Secondo l’organizzazione pacifista israeliana Peace Now, sono almeno 43 i nuovi avamposti costruiti dal 7 ottobre in tutta la regione e cinque le nuove colonie. 70 gli avamposti – illegali secondo la stessa legge israeliana – legalizzati, più altri 3 che sono stati designati come “quartieri” di colonie vicine. Nuovi insediamenti legalizzati si trovano anche all’interno della città di Hebron. La colonizzazione del territorio avviene anche grazie alle decine di chilometri di strade per connettere i nuovi insediamenti, che sono stati approvati con un finanziamento di oltre 7 miliardi di shekel (circa 1,84 miliardi di euro). Circa 450 milioni di shekel sono inoltre stati promessi per “progetti” nelle colonie e negli avamposti, per favorire l’arrivo di nuovi coloni. Il tutto mentre ai palestinesi viene di fatto impedita la costruzione di nuove case: grazie anche alla definizione di molte terre come “zone militari” o “riserve naturali”, il governo di Tel Aviv ha autorizzato la costruzione di 8.861 nuove unità abitative nelle colonie.

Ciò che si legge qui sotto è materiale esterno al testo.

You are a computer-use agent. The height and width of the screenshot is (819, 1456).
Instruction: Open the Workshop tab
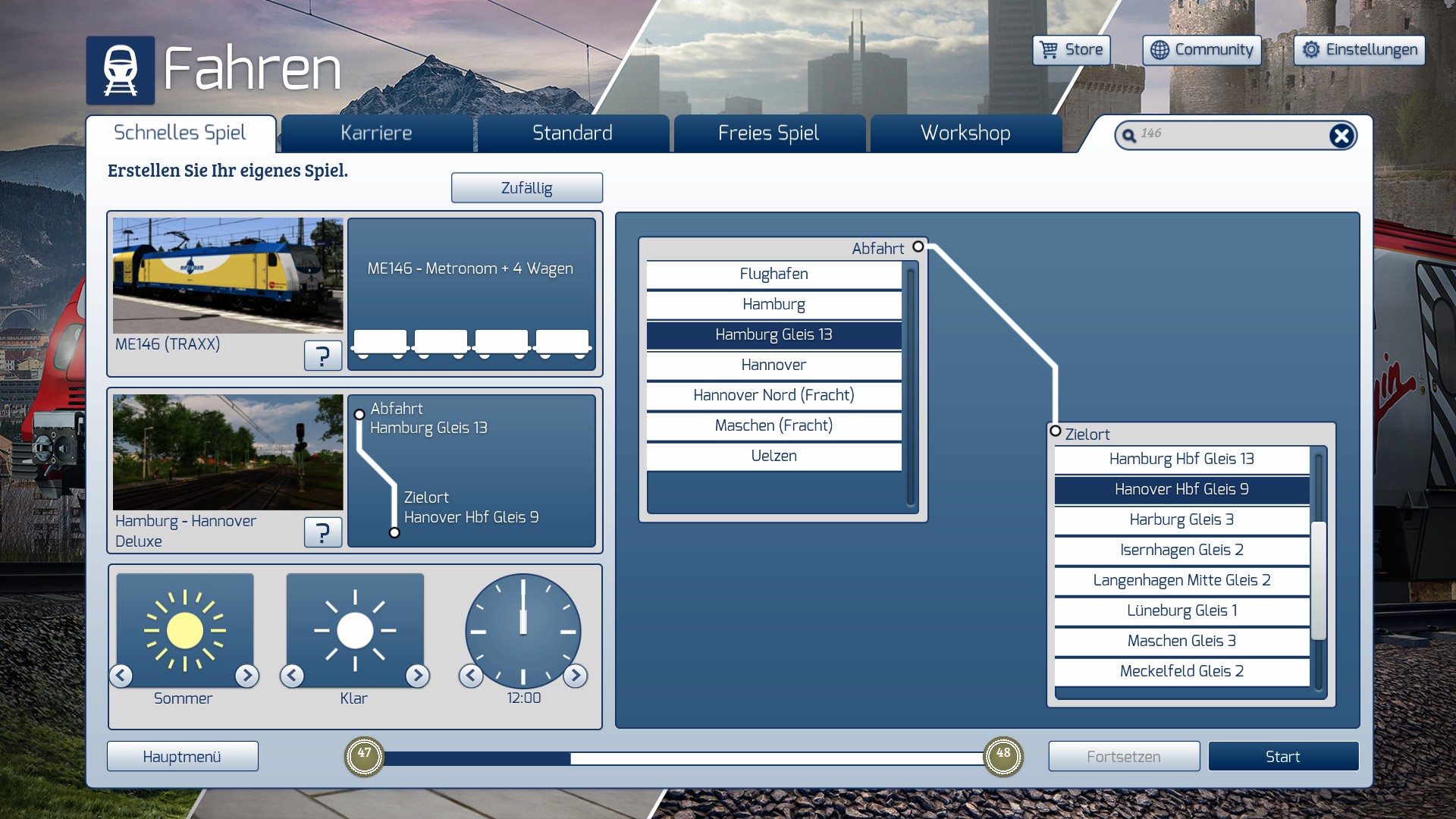965,133
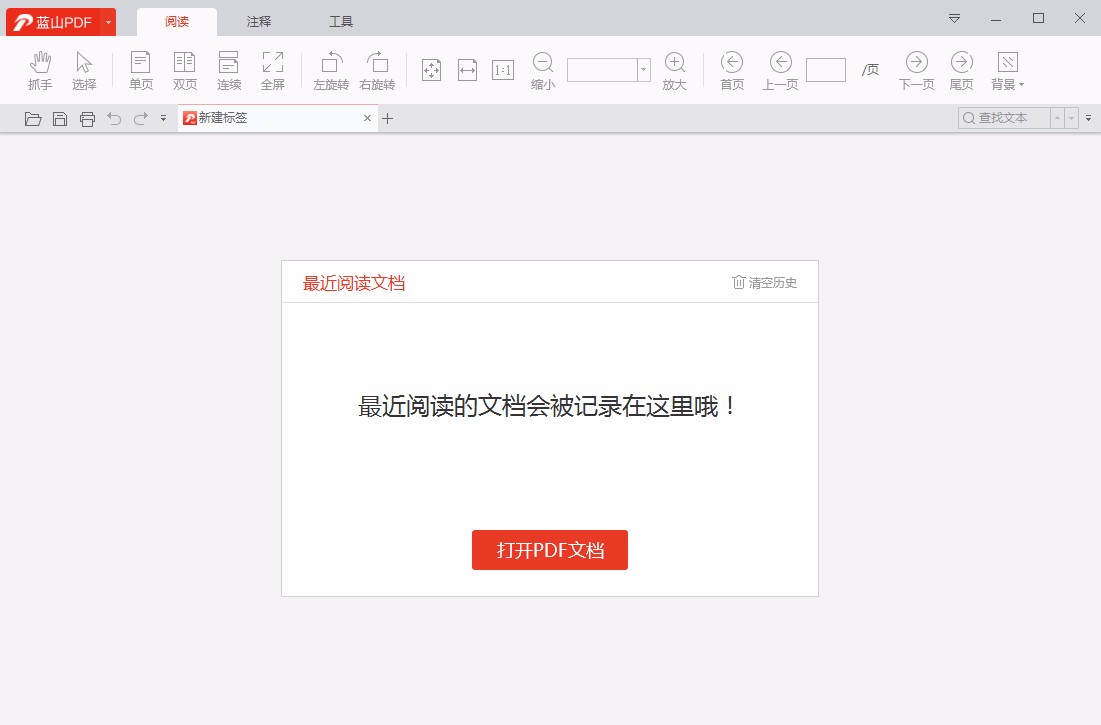This screenshot has height=725, width=1101.
Task: Zoom out using the 缩小 magnifier
Action: (x=542, y=69)
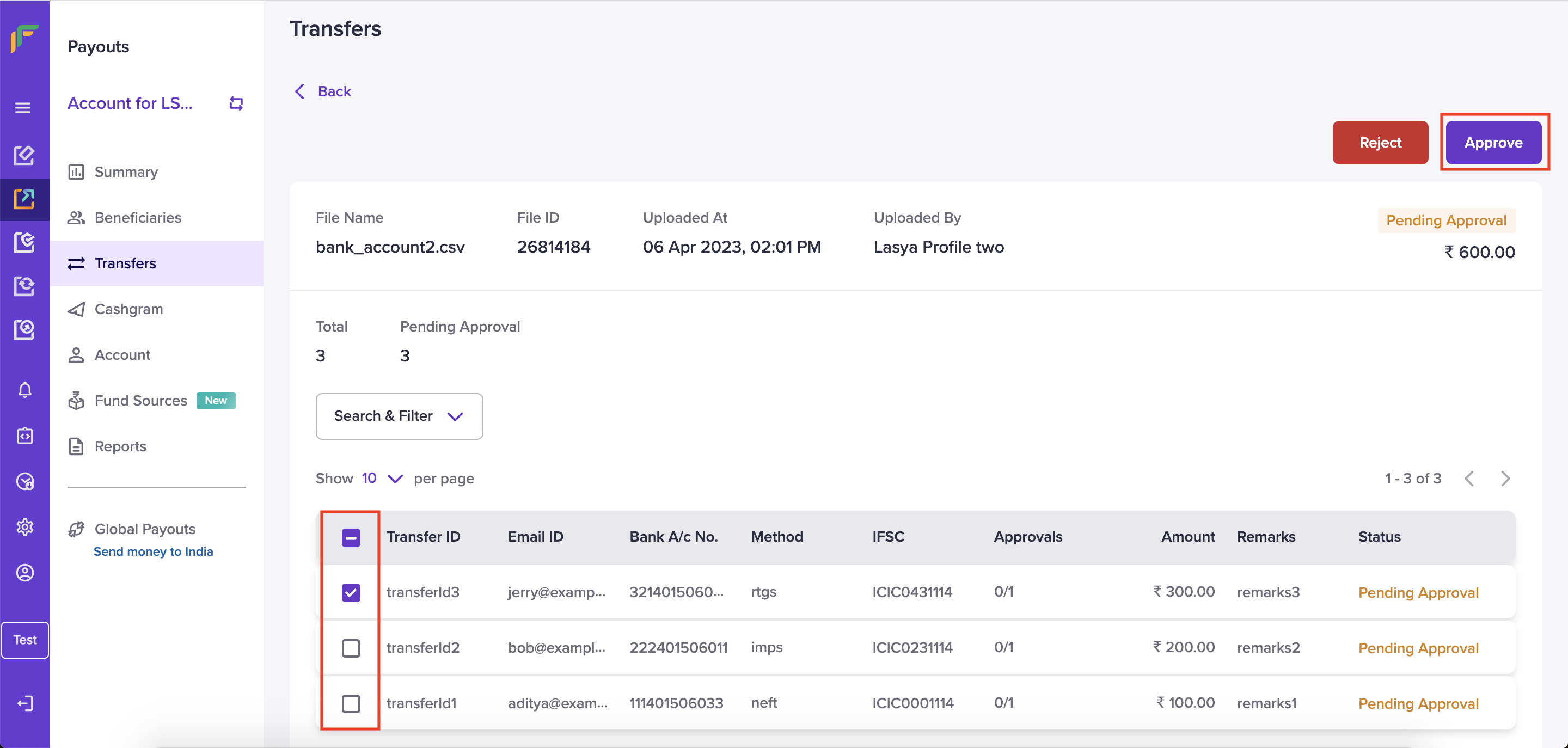1568x748 pixels.
Task: Click the logout icon at bottom
Action: pos(24,703)
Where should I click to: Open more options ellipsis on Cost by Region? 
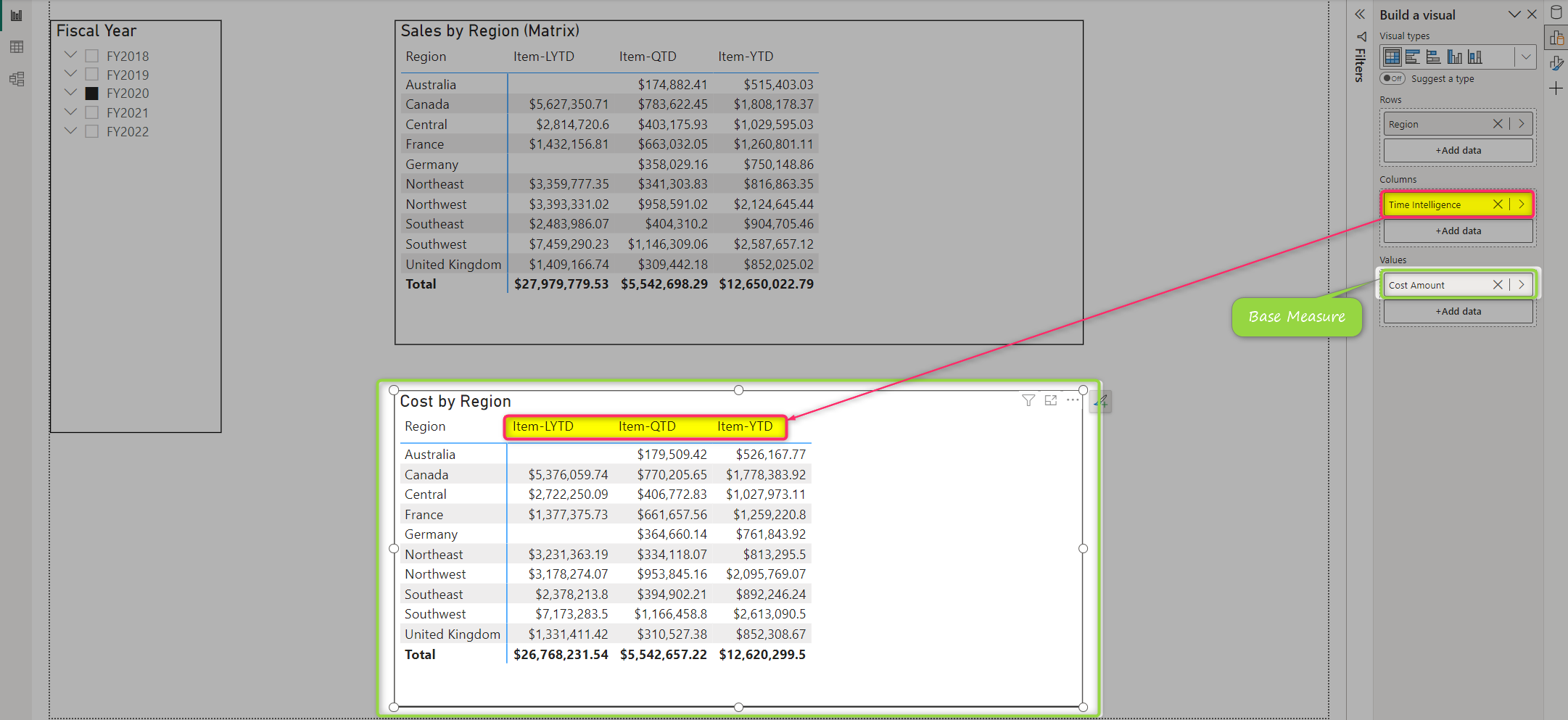pos(1073,400)
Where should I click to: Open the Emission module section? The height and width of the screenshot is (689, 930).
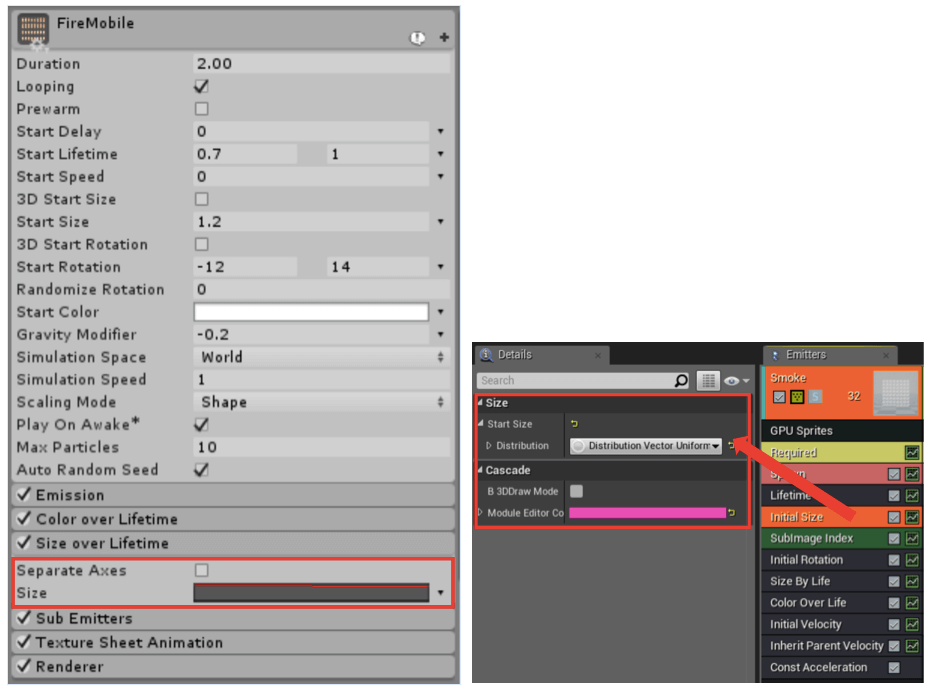[x=70, y=495]
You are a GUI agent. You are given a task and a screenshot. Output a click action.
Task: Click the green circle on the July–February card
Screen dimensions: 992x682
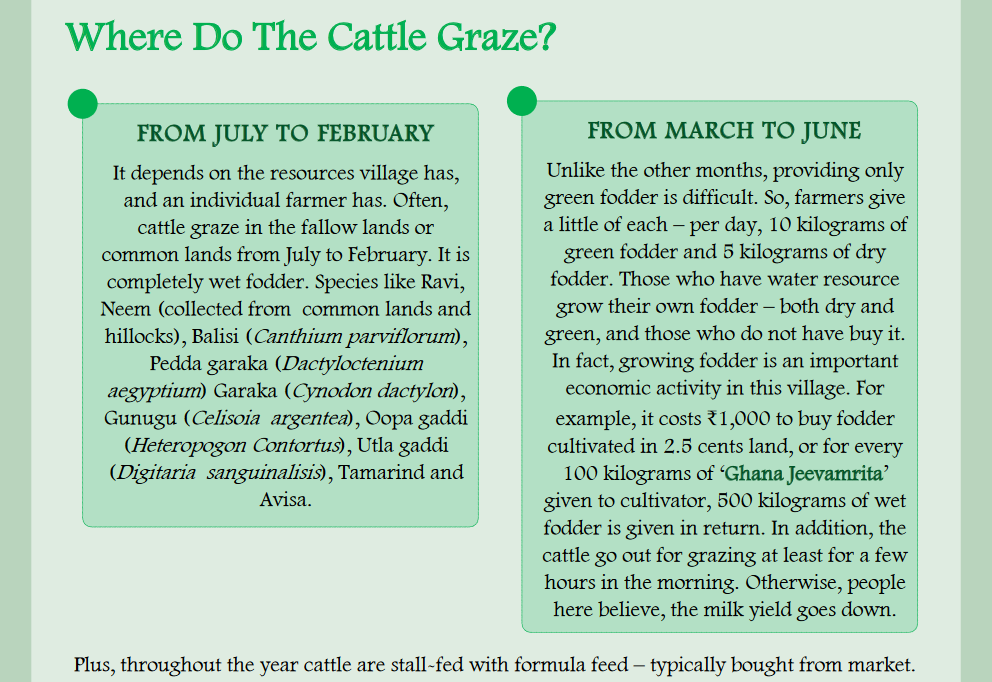pos(83,103)
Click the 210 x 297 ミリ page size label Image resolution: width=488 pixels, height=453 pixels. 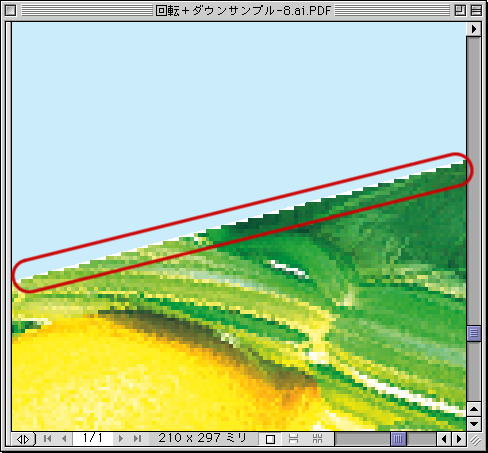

Contemporaneamente, tramite la violenza dei coloni e dei militari, sono almeno 277 le famiglie palestinesi (circa 1.630 individui) e tra 19 e 28 le intere comunità beduine che sono state costrette a lasciare la propria terra. Minacce, incendi, furti di bestiame, sabotaggi ai mezzi di sussistenza e violenze di vario tipo sono infatti diventati la normalità in molte aree della Cisgiordania, soprattutto da quando Israele ha dato via libera ai coloni e ha regalato loro migliaia di armi, promettendo di fatto impunità per le loro azioni. Si contano 16.663 attacchi contro terre e proprietà palestinesi dal 7 ottobre. Sono almeno 900 le case che sono state demolite, senza contare le centinaia e centinaia di case distrutte o danneggiate durante i raid militari nei campi di Jenin, Tulkarem, Tubas e Nablus.
La Cisgiordania sta subendo un attacco diretto senza precedenti. Il 15 dicembre anche il Ministero degli Affari Esteri e degli Espatriati palestinese ha espresso profonda preoccupazione per la recente escalation di azioni unilaterali e illegali da parte di Israele nella Cisgiordania occupata, volte a «intensificare ed espandere la pulizia etnica e la graduale annessione». Ha invitato la comunità internazionale ad attuare le sue risoluzioni, in particolare la risoluzione 2735 del Consiglio di Sicurezza delle Nazioni Unite e la decisione dell’Assemblea Generale delle Nazioni Unite che ha adottato il parere consultivo della Corte Internazionale di Giustizia. «Risolvere la questione palestinese e porre fine all’occupazione è l’unico modo per raggiungere la sicurezza, la stabilità e la prosperità per la regione e per il mondo», ha ribadito. Nella speranza, forse vana, che qualcuno agisca.